Jasper Johns: GRAY (2008)

Created by Charles Campbell, June 2008

Live sound: Ellie Lynch
Video: Kevin Obsatz
Performers: Blake Bolan, Charles Campbell, Cherri Macht, Laurie Van Wieren, Rebecca Yoho

One of three panels of Jasper Johns, a study in performance triggered by the works of the landmark American painter, in June 2008.

Notes on Jasper Johns: GRAY

“With abstract painting we created a better possibility to approach that which cannot be grasped or understood, because in the most concrete form it shows ‘nothing.’”
– Gerhard Richter

GRAY was inspired in part by Johns’ 2002-3 painting Near the Lagoon.

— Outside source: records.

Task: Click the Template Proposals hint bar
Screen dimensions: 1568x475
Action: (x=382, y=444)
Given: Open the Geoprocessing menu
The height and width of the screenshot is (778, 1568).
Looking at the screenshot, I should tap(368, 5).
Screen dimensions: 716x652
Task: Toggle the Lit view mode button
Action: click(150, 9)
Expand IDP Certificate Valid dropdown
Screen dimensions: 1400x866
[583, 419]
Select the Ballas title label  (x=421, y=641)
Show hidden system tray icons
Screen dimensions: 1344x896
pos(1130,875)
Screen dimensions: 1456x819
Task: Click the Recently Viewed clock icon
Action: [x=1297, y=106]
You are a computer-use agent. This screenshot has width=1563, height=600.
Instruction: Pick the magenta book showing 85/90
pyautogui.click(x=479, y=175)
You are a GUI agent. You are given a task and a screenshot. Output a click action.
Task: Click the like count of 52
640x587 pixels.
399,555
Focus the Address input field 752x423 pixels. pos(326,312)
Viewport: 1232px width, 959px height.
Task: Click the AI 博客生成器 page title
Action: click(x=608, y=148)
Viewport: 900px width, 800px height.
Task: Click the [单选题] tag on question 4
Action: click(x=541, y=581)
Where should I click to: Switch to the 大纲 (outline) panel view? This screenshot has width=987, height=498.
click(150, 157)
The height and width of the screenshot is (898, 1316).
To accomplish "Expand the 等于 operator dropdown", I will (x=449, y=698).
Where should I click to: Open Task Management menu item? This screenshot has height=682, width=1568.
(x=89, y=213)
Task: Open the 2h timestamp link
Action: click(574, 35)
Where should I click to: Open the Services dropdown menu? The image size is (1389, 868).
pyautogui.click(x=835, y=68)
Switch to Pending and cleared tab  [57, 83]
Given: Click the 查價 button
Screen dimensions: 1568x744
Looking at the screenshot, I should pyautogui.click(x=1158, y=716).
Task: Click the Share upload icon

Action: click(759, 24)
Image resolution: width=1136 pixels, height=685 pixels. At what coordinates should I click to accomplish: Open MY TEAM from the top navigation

With GRAY I explored theatrical parallels to Johns’ use of gray as surface, subject, and cover.

In Near the Lagoon Johns uses the shapes and arrangement of Degas’ re-assemblage of Manet’s painting The Execution of Maximilian. Johns rotates the arrangement and, after painting in yellow, blue and red, nearly conceals these colors and shapes with short brush strokes of gray. A string hangs loose in a curve in front of the canvas. We can see that something is hidden, protected, or cordoned off, underneath.

I wanted to create a multi-dimensional space, a deep “surface,” on stage that functions the way I see Near the Lagoon function: a surface that speaks quietly of that which cannot be grasped because in the most concrete form it shows “nothing.”

Different performance disciplines can work together like Johns’ paintings dialog between surface and subject. A gesture invested with the specificity of a character’s action and inserted into a neutral movement phrase can result in an unresolved tension between the two. “Nothing” is shown: the subject is tied up in the surface, the theater is tied up in the dance, and it is impossible to pull them apart. In Johns’ work such tension resists resolution – we have to step off from the traces that appear in his work and cross the gap over the unknown ourselves, holding this tension like a handrail.

Something is hidden down below. We can’t grasp it, but we can see that it is there: squirming just below the surface.